Last December’s meeting in Durban, South Africa, took further steps to make the Copenhagen and Cancun agreements operational for the period up to 2020, writing guidelines for the new transparency regime, outlining the structure and functions of a new Green Climate Fund, and taking steps to set up a new Technology Center and Network.

But the headline out of Durban was an understanding reached in another short decision, called the “Durban Platform,” to negotiate a new legal agreement by 2015, taking effect after 2020.

For us, the pivotal features of the Durban Platform that will shape the contours of the new agreement are that it is to be “applicable to all Parties” and that it applies to the world of the 2020s. “Applicable to all” matters because it means the 1990s firewall, according to which commitments were only applicable to some, is finished. The 2020s matter because by that time we will be 30 years removed from the original 1992 division of countries, making that division ever more anachronistic.

None of this means that all countries will be expected to limit emissions in the same way. Differentiation among parties is an accepted premise of climate diplomacy. But in the world of the Durban Platform, it can no longer be the differentiation of two distinct categories of countries; rather, it will have to be the differentiation of a continuum, with each country expected to act vigorously in accordance with its evolving circumstances, capabilities and responsibilities.

These initial observations about the Durban Platform are the only the start of the discussion. A live and active debate is just beginning about the kind of legal agreement that should take effect after 2020.
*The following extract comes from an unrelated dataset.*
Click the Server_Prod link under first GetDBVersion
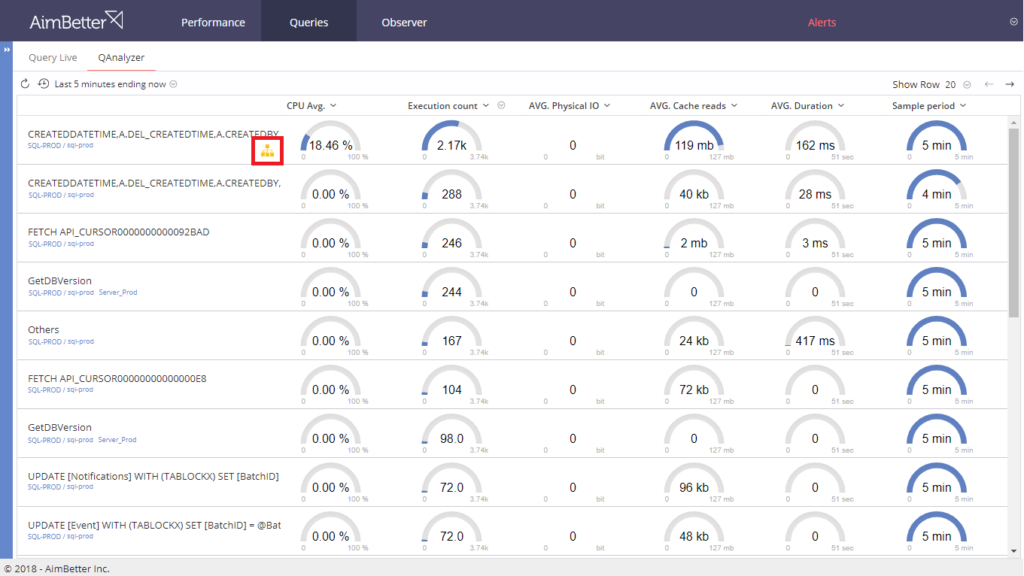This screenshot has width=1024, height=576. click(117, 293)
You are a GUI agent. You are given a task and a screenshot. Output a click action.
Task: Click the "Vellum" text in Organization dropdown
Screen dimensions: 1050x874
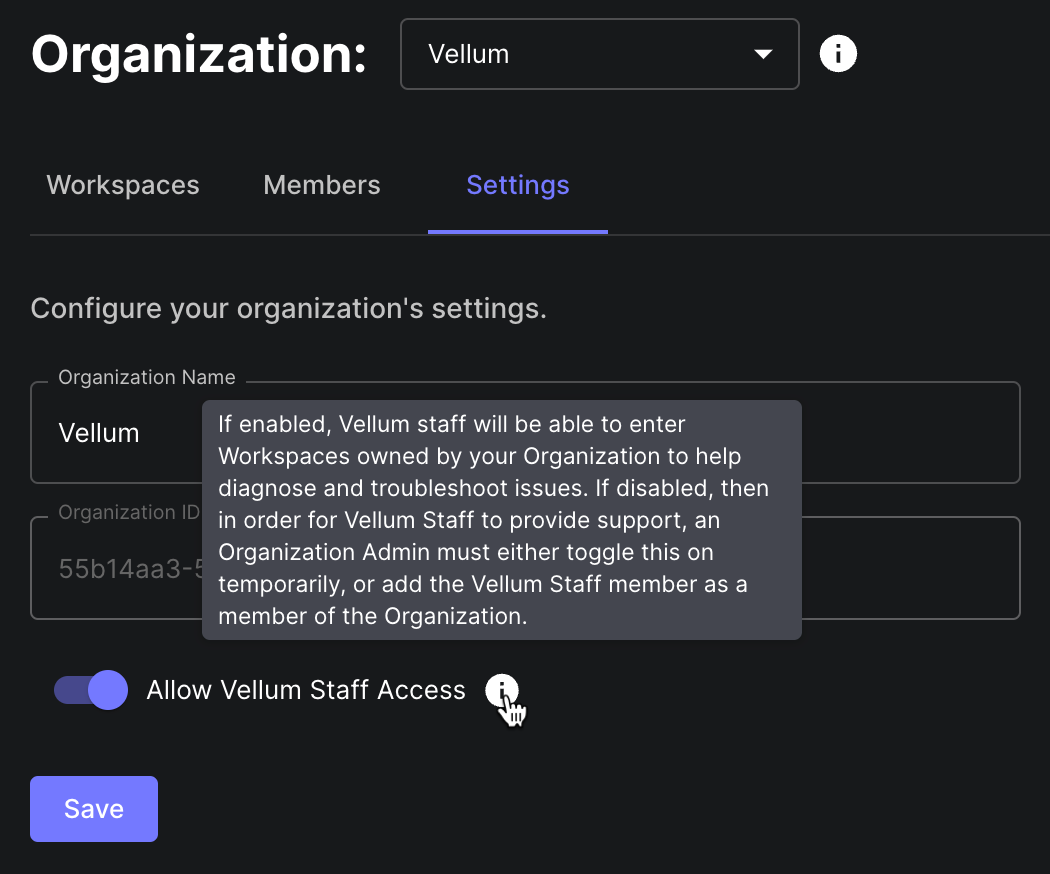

For many countries, the core assumption about how to address climate change is that you negotiate a treaty with binding emission targets stringent enough to meet a stipulated global goal – namely, holding the increase in global average temperature to less than 2° centigrade above pre-industrial levels – and that treaty in turn drives national action. This is a kind of unified field theory of solving climate change – get the treaty right; the treaty dictates national action; and the problem gets solved. This is entirely logical. It makes perfect sense on paper. The trouble is it ignores the classic lesson that politics – including international politics – is the art of the possible.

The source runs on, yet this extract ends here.